I bought 8 bags of sugar. I've never bought so much sugar in my life before at a time. When I looked at the amount of sugar I bought, it felt I was running a bakery shop. Friends with cars are my best friends when I need to cart around heavy stuff. Ted was the driver of the day. Of course, Ted got a gorgeous jar of honey for helping.
I took a day off from work to mix the sugar into a 2:1 sugar syrup. Borrowed a propane burner and a witch concoction pot to deep fry turkey from a friend.

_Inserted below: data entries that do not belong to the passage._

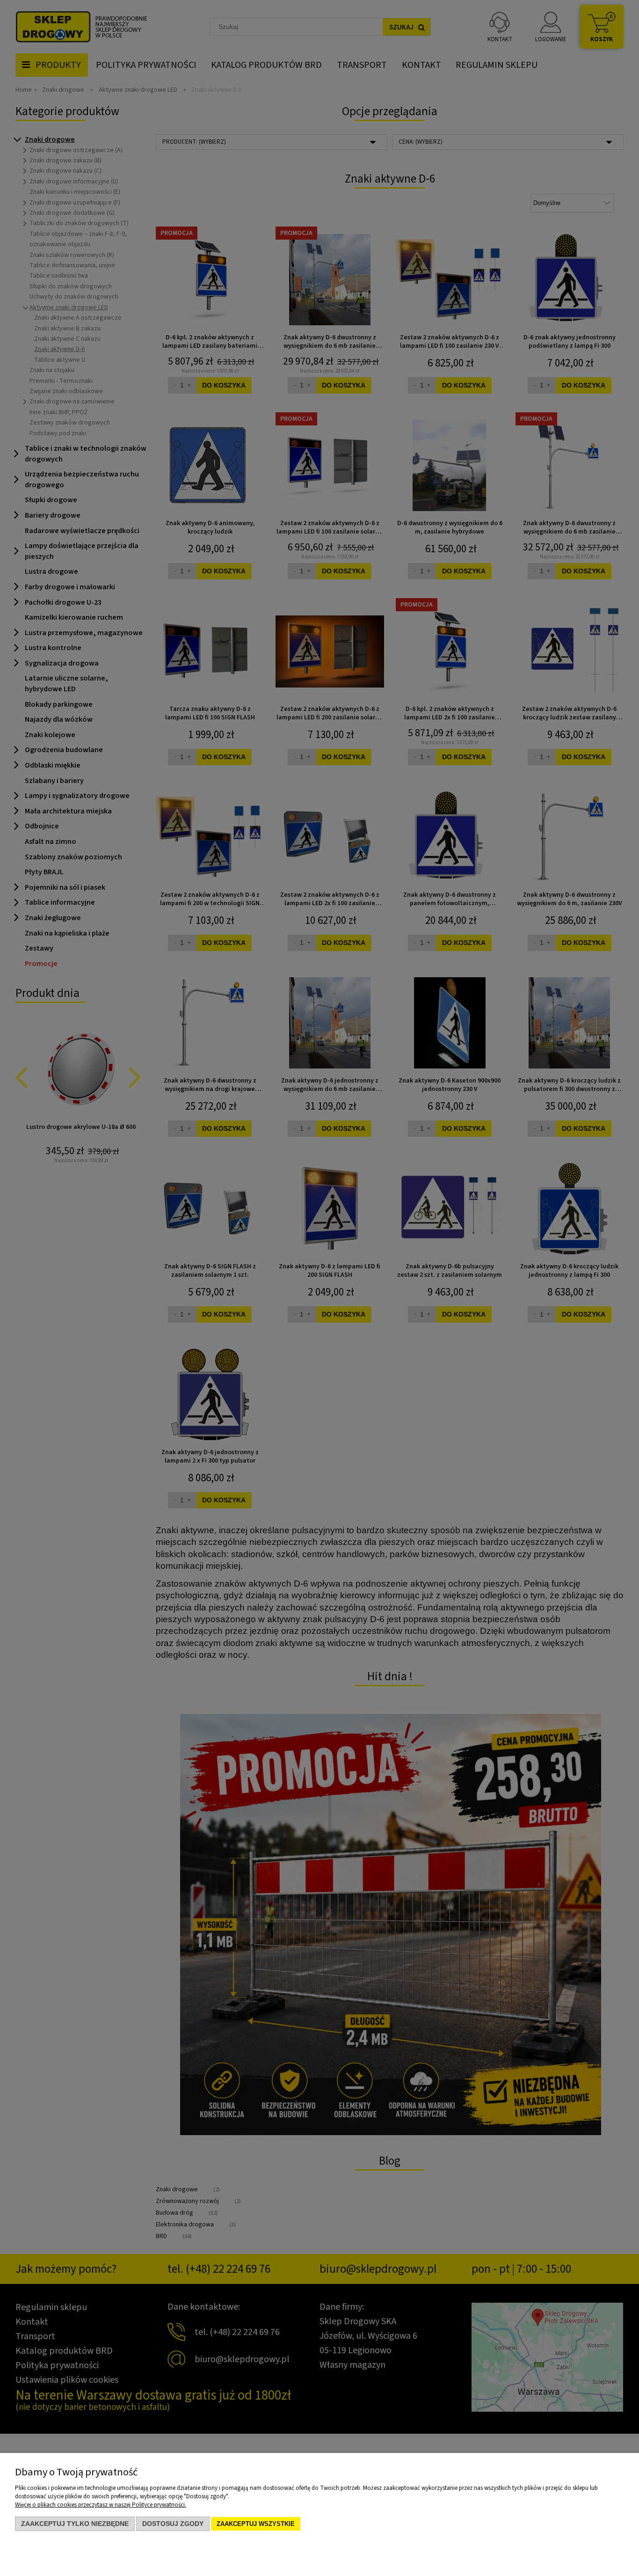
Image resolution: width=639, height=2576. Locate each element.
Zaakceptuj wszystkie (256, 2523)
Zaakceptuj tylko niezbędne (75, 2523)
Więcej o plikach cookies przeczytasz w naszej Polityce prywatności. (100, 2505)
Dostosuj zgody (172, 2523)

All the white pails behind the pot is to store the sugar syrup over the 10 weeks of feeding. My first winter with the bees, I used to make sugar syrup every week at home and pour them into one gallon containers. Then lug at least 2 one gallon container on the skytrain and then on a bus to get to the hive. It was too much of a hassle and that had to change. Making the sugar syrup at the gardens is the best method so far to save time and way more manageable. With the Witch Pot I could make 15 litres = 3.96 gallons at a time. That is about 10kg of sugar with 5 litres of water. But somehow I don't get why when I mix sugar with water in that proportion I don't quite get the 3.96 gallons I expect. I always get about 3.5 gallons or little less. The density of water must be quite expandable that it absorbs the sugar and does not add to the volume. If anyone has got the science of this, I would like to try out your formula. Anyway, boiling 5 litres of water with the propane burner takes about 10mins or less which is really fast.

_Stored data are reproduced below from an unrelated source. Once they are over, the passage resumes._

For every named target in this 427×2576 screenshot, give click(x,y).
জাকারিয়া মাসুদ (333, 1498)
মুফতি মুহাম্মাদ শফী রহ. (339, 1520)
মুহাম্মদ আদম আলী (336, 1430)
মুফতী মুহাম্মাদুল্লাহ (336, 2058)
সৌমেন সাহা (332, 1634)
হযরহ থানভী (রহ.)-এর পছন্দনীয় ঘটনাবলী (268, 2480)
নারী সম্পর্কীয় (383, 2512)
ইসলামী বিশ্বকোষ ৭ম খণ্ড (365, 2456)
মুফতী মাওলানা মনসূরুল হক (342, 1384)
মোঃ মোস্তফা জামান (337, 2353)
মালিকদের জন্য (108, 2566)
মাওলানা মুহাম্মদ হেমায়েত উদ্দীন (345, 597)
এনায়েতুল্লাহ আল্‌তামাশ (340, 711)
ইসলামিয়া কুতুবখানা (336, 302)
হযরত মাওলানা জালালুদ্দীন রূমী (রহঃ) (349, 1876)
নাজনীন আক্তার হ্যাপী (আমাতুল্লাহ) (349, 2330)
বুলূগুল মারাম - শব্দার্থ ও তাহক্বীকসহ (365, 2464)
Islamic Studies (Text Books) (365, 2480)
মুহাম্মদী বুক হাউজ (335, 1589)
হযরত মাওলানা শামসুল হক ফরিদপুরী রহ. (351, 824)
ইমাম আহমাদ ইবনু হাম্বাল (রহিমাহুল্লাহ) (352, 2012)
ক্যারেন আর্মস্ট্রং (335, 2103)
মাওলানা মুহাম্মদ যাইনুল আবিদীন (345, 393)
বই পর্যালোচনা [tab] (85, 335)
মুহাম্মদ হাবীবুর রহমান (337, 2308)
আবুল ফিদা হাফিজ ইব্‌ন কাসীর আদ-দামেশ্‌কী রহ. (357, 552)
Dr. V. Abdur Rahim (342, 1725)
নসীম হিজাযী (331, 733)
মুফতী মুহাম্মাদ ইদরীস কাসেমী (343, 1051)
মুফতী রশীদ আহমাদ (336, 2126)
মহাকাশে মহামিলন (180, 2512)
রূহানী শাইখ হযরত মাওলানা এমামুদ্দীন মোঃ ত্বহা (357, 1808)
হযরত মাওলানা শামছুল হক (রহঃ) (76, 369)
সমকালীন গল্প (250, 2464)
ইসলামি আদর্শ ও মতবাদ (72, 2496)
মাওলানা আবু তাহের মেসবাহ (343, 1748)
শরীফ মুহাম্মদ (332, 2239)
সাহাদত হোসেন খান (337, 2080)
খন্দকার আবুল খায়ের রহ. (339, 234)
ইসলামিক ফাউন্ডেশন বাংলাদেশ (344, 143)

At the end of all the pouring, stirring and mixing of 80 kg of sugar with 40 litres of water, I yielded 30 gallons of 2:1 sugar syrup which was perfect for 3 hives to have 10 gallons (40kg) each to store for the winter. They stored perfectly well from September till it was all gone which was 1st week of November. I also added juice of 1 lime/lemon to 1 gallon of syrup every 2 weeks to boost Vitamin C intake.Hopefully, there will be some benefits to doing that. Fumagilin was added as well for the 1st and 3rd week of feeding.
After the 10 weeks of feeding 2:1 sugar syrup, Matilda and Bombay was back breaking heavy in the top brood chamber. The bottom brood chamber were mostly filled with pollen. I thought that was interesting, that the bees organized it in that way. Since I placed the frame feeder at the top chamber, it would be just easier and closer to just store the sugar syrup at the top and foragers can dump pollen at the bottom chamber to shorten the time to unload and do the next trip. The only problem was Camille was not taking in the syrup like the other 2 hive. In total it took just about 3 gallons. I cross my fingers that Camille will make it through the winter.

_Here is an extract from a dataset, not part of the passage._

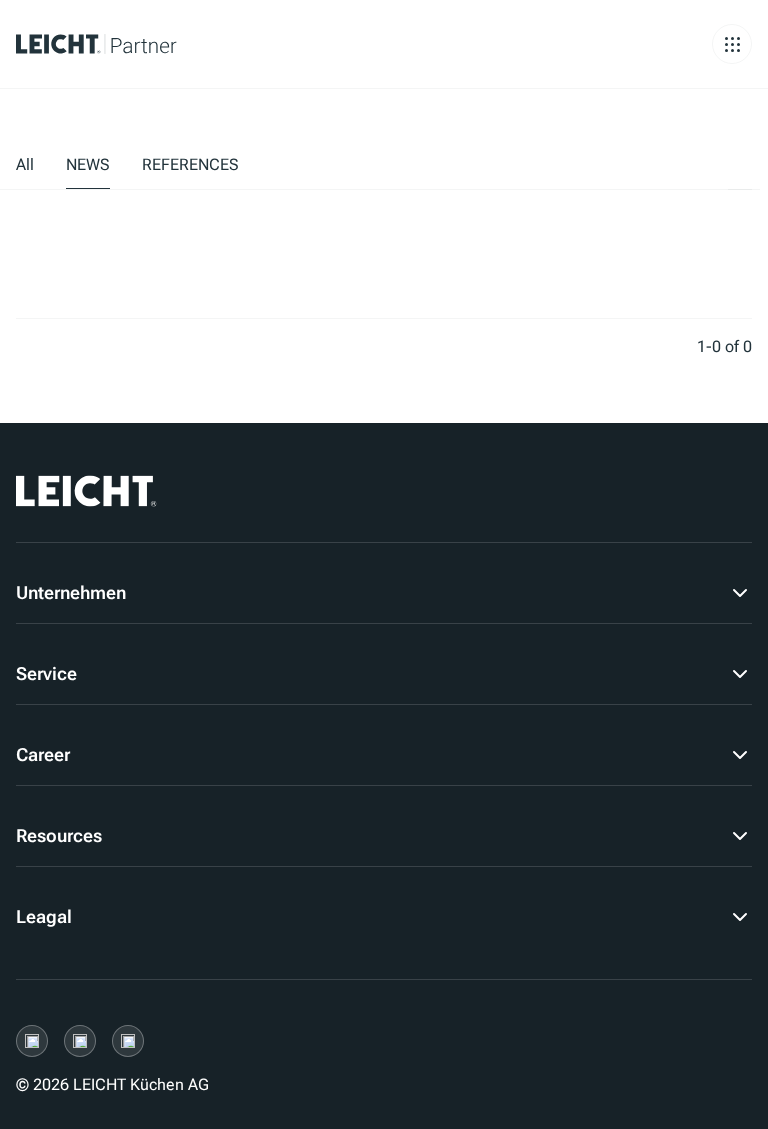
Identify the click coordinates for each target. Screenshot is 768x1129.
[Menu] (732, 44)
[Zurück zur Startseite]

Lastly for mite treatment, the hives were only sugar dusted. 2 cups of blended sugar per hive for 10 weeks. 1 cup per brood chamber. They were dusted on the same day each week for 10 weeks. I did not stay to count the mite fall after each dusting. Partly because I did not want to get disheartened by the number of mites I'll find. I did the sugar shake mite count every 3 weeks and my infestation rate is high! It was sitting at an average of 15-20%. The application was not consistent as well as sometimes I'll get 100 nurse bees and the week after I'll get 300 nurse bees as I was reading different articles that recommended differently. After doing some reading on this method, I'll only collect 1 cup of bees which is an approximate of 100 bees. I really like the sugar shake method as none of the bees in the test dies. They come out of the jar groggy but after 2 minutes, they are back in the hive. I also figured that if I am taking nurse bees who are mostly carriers of the mites, they are too important to lose. The caring for the thousands of larvae (big demanding job), feeding the queen, building comb and etc. Plus nurse bees have the highest levels of vitellogenin and it is vital to the health of entire colony. I am very conscious of the efficiency levels in the hive and I strive to not affect that efficiency by reducing the amount of bees I injure or kill in anything I do in the hive.